==== SUPPLIED RECORDS

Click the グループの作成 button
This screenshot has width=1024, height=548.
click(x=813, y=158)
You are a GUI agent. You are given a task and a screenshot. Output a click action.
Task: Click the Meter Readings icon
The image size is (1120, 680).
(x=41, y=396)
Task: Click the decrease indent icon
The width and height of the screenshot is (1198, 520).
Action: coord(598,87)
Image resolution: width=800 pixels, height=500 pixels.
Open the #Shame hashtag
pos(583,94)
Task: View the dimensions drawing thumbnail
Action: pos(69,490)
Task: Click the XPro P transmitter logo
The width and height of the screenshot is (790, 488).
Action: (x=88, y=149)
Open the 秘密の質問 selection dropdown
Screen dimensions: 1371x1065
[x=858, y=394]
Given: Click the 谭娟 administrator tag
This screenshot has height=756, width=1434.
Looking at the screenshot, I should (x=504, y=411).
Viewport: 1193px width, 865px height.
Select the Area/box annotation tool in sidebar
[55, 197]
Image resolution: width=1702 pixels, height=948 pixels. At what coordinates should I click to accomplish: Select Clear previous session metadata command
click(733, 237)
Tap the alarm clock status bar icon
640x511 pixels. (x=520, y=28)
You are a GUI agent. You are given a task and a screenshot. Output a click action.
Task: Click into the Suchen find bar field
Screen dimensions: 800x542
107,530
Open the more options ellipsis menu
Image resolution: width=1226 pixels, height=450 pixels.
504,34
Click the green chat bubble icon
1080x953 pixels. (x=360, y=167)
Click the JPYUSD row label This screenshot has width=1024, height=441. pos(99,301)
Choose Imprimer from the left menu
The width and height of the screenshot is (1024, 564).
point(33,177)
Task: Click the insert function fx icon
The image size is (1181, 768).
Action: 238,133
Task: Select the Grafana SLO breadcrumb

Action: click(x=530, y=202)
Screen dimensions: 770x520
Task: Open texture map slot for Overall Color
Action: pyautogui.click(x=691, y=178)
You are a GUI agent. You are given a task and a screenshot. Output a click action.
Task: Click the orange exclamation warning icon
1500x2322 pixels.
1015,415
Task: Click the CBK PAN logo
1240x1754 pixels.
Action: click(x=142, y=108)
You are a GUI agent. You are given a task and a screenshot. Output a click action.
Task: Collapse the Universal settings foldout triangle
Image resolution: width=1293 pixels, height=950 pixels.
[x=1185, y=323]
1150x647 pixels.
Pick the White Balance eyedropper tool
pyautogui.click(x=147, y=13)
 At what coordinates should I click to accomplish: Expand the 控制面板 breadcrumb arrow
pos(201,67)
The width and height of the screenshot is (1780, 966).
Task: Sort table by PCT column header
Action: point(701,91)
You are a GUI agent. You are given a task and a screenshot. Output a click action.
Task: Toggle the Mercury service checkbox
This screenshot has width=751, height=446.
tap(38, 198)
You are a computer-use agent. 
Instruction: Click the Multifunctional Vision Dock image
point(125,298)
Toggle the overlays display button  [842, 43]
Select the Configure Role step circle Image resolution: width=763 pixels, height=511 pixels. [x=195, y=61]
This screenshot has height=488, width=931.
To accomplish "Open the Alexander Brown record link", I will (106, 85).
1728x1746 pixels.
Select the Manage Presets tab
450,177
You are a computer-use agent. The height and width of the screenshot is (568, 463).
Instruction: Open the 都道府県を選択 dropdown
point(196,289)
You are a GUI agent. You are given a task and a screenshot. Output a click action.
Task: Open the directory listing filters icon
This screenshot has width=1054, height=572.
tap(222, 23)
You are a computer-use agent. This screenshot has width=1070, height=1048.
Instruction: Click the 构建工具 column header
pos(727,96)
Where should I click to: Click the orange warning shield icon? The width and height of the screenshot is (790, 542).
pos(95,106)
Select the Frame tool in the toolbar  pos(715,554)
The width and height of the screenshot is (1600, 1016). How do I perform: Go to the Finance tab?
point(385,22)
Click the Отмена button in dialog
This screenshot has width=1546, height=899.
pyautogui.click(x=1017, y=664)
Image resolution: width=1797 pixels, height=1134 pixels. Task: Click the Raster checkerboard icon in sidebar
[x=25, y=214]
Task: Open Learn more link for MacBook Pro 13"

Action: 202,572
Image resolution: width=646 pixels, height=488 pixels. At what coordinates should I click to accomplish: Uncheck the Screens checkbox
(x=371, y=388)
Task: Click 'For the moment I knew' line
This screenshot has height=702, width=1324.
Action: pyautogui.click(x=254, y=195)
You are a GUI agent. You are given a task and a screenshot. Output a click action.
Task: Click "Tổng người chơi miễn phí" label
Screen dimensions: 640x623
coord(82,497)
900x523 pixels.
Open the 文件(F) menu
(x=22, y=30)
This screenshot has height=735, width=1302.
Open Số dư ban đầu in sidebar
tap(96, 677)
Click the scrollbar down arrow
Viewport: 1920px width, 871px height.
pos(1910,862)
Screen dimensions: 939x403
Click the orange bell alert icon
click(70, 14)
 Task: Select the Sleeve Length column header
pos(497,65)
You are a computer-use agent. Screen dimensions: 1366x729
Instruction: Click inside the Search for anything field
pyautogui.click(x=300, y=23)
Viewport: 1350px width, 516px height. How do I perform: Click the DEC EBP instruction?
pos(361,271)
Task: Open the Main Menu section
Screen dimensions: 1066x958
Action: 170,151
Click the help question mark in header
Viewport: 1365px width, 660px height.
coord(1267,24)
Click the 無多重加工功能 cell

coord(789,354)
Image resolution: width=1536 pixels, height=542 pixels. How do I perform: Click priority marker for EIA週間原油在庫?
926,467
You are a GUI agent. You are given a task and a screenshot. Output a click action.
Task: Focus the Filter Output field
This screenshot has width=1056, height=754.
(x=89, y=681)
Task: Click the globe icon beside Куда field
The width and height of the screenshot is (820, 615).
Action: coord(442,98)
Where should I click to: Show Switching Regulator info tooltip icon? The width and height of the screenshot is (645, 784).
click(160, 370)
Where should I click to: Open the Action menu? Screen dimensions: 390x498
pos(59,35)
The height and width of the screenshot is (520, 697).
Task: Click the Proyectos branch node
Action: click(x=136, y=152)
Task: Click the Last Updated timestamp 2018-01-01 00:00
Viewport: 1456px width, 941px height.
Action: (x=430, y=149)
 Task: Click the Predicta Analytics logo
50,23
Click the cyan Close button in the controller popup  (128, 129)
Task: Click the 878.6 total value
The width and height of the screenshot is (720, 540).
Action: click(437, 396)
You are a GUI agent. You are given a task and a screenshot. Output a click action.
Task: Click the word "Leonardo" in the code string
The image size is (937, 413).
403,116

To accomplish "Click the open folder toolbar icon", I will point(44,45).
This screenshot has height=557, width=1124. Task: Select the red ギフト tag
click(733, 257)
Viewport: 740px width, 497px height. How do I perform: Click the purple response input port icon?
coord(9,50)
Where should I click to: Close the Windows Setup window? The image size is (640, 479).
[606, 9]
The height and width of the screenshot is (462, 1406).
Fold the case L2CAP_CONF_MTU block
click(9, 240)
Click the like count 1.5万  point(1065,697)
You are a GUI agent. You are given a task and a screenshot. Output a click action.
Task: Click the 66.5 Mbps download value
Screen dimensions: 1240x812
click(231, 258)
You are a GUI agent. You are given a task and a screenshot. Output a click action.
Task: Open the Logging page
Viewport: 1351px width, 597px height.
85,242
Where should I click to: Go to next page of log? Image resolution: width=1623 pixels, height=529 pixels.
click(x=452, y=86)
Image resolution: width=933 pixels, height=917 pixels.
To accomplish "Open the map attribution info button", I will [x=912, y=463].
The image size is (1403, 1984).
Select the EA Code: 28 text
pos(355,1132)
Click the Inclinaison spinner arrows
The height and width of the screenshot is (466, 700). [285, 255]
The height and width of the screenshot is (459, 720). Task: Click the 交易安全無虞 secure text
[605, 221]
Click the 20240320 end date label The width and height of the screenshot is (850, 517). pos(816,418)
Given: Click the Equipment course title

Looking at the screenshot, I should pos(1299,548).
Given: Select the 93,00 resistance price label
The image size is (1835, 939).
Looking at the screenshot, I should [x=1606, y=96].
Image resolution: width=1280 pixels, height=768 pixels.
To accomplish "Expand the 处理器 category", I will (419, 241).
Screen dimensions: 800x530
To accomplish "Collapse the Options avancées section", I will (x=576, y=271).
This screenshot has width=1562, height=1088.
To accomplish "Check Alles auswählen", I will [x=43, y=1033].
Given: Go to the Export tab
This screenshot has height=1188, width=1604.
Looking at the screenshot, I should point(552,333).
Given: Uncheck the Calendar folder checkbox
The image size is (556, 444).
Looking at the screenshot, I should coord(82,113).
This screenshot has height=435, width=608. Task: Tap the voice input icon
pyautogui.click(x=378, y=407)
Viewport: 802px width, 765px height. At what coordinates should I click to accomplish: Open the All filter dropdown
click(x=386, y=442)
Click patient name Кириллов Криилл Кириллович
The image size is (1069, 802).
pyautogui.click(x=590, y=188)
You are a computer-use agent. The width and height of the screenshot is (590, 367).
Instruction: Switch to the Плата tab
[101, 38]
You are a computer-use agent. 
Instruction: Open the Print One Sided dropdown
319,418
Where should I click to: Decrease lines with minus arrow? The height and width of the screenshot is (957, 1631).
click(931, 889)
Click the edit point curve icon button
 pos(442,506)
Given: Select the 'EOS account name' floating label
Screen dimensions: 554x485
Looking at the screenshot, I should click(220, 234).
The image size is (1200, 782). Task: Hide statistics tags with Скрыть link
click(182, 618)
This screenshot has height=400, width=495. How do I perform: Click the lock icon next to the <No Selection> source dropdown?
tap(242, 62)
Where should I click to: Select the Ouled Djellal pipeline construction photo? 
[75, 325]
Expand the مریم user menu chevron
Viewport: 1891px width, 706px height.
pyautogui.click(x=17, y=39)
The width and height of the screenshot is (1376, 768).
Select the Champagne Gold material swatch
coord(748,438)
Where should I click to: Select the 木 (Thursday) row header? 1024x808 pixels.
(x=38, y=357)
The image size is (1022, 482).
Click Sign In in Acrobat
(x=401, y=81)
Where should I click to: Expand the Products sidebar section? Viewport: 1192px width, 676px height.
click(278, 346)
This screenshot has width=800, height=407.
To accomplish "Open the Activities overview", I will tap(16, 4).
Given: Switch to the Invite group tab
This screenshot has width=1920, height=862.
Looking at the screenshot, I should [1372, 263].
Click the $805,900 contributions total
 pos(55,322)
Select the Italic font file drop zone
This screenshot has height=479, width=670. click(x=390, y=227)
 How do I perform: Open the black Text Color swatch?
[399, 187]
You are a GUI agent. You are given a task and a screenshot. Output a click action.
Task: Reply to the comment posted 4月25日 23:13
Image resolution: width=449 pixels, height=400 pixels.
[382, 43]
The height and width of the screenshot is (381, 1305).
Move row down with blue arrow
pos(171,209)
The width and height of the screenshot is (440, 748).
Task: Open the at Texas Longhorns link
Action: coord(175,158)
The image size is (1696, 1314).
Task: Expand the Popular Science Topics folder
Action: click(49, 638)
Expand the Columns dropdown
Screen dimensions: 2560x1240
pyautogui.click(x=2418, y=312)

========

▸ WORK ORDER: For the listing above, state the number of lines that contain the word "Collapse" and nothing more.

▸ TASK RESULT: 2